Children rush to change out of their everyday clothes into pointe shoes and other ballet attire as the sun sets on the tiny streets of the largest informal community in Africa.

Brenda Branice, a fifteen-year-old who is dancing, is ecstatic and can’t contain it. In Kibera, one of Nairobi, Kenya’s busiest neighborhoods, the Christmas show is about to begin.

There’s an open field with plastic sheets coated in dust instead of a stage. More than 100 local ballet students are performing, giving locals an early holiday. They have been rehearsing after school every day.

Eyeshadow sparkles. A girl’s braided hair swings. Some dancers go barefoot.

The mother of another ballerina, Monica Aoko, smiles as she watches the performance. Hundreds of residents, young and old, have come to the annual holiday event.

“This dance has given me a Christmas mood. Now I know Christmas is here,” Aoko said.
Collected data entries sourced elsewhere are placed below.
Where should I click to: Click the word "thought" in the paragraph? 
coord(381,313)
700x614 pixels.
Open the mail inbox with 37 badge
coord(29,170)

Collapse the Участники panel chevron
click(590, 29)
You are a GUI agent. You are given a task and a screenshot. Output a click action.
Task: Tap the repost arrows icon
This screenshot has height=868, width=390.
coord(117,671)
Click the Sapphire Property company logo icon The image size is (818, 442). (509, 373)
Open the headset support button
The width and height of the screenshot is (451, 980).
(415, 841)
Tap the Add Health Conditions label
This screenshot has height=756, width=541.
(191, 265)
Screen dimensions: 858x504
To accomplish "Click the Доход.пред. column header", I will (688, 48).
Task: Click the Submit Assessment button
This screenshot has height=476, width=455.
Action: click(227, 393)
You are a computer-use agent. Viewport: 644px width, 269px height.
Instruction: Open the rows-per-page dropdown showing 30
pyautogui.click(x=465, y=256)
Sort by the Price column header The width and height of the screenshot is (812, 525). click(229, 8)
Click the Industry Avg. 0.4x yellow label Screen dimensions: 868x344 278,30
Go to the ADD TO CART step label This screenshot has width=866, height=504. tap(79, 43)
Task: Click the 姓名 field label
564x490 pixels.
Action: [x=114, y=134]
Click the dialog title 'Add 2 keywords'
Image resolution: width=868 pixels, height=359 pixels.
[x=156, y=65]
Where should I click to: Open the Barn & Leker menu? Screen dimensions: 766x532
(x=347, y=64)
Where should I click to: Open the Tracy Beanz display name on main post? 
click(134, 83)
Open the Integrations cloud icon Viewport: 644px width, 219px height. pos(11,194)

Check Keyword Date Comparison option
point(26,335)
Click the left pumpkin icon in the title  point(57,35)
She said she’s impressed knowing that when her daughter steps outside their home, she’s engaged in something meaningful.

The ballet project is run by Project Elimu, a community-driven nonprofit that offers after-school arts education and a safe space to children in Kibera.

“Dance has the ability of triggering resilience, creativity and also calmness in you as an individual,” said founder Michael Wamaya. “I want to use dance for the emotional well-being of children here in Kibera.”